Simplement parce que la supérieure était en conflit avec
l’évêché et que l’évêque du diocèse avait ostensiblement marqué une
préférence pour l’ancien ministre. Non pas par penchant politique
ou sexuel de sa part, bien sûr que non, mais simplement parce que
le ministre n’était pas franc-maçon et que « Mon Minou »,
si.
– Tu m’écoutes, mon Minou ?
Le ton sucré qu’avait employé sa femme l’exaspéra, comme chaque
fois qu’elle en usait.
Pour une fois, Alexandre Caillard préféra n’en rien montrer.
– Une erreur de numéro. Ça a raccroché, dit-il d’une voix
blanche.
Sa femme se planta devant son bureau.
– Encore une erreur ? Tu ne crois pas qu’il y en a
beaucoup en ce moment. Ne serait-ce pas plutôt encore une de tes
maîtresses ? D’ailleurs, je t’ai entendu parler.
Il la regarda un bref instant par-dessus ses lunettes de lecture
demi-lune. Malgré tous ses efforts, il ne parvenait pas à retrouver
dans ce visage boursouflé par l’alcool les traits de celui qu’il
avait aimé une trentaine d’années plus tôt. Encore moins s’il
baissait le regard sur son corps enveloppé dans un peignoir qui lui
découvrait les cuisses.
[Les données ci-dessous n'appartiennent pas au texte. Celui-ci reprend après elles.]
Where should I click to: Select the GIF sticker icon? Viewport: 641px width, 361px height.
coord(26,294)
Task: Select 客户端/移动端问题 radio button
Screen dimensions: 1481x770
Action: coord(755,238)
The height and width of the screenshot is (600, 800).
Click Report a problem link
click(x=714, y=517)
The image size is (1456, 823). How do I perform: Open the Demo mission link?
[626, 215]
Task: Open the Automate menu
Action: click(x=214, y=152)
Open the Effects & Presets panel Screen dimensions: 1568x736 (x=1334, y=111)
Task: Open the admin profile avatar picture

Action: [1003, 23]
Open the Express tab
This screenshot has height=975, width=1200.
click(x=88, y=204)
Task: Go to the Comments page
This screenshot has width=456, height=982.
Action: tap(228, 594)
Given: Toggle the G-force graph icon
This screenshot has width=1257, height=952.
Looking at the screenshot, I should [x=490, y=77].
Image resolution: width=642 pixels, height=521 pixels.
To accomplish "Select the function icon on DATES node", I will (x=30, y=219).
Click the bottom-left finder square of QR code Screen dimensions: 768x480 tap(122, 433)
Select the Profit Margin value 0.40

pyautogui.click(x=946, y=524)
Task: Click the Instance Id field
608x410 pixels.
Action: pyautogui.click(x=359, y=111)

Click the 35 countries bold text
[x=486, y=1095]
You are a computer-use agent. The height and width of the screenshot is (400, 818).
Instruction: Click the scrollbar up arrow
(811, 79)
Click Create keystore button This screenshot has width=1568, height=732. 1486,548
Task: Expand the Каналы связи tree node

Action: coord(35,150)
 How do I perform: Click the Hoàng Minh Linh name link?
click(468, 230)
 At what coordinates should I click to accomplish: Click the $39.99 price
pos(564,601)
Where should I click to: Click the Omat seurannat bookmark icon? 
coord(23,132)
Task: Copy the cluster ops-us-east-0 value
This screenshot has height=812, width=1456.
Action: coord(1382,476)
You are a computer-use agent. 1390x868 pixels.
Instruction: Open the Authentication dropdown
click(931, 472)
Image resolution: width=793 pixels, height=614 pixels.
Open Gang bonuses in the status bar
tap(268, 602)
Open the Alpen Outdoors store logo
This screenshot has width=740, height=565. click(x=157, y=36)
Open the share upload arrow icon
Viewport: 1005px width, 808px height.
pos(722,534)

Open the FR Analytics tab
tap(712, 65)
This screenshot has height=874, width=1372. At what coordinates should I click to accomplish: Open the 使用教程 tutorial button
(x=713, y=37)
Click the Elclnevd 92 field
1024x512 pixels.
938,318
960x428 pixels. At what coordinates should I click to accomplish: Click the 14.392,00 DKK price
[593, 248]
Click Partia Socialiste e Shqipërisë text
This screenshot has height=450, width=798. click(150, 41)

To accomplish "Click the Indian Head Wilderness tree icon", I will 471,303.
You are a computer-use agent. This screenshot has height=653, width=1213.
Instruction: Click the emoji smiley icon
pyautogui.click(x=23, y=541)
Même Boucher n’aurait pas osé peindre ce
corps-là.
– Écoute, Dany, ce n’était pas une de mes maîtresses et je
n’ai pas envie de me disputer avec toi. Je n’ai pas la tête à ça en
ce moment. J’ai une affaire difficile à plaider.
Il tapota du plat de la main le dossier ouvert devant lui et
qu’il était en train de consulter lorsque le téléphone avait sonné
quelques instants plus tôt, provoquant l’intrusion de sa femme dans
son sanctuaire.
Elle lui trouva un air pitoyable. Qu’elle ne lui avait jamais
connu au cours de toutes ces longues années de pauvre vie
« commune ». Lui, le grand avocat si sûr de lui, si
arrogant, qui n’avait cessé de voler de succès en succès. Maître
Caillard ! La terreur des prétoires.
Alexandre Caillard descendit de son piédestal.
– Bon, peux-tu me laisser travailler à présent ?
dit-il d’un ton suppliant.
Le visage flasque de sa femme resta inexpressif. Elle dissimula
son étonnement.
Danielle Caillard haussa les épaules, resserra la ceinture de
son peignoir entrebâillé et se retira en traînant volontairement
ses pantoufles.
Ce qui avait le don d’exaspérer son mari. Elle le savait.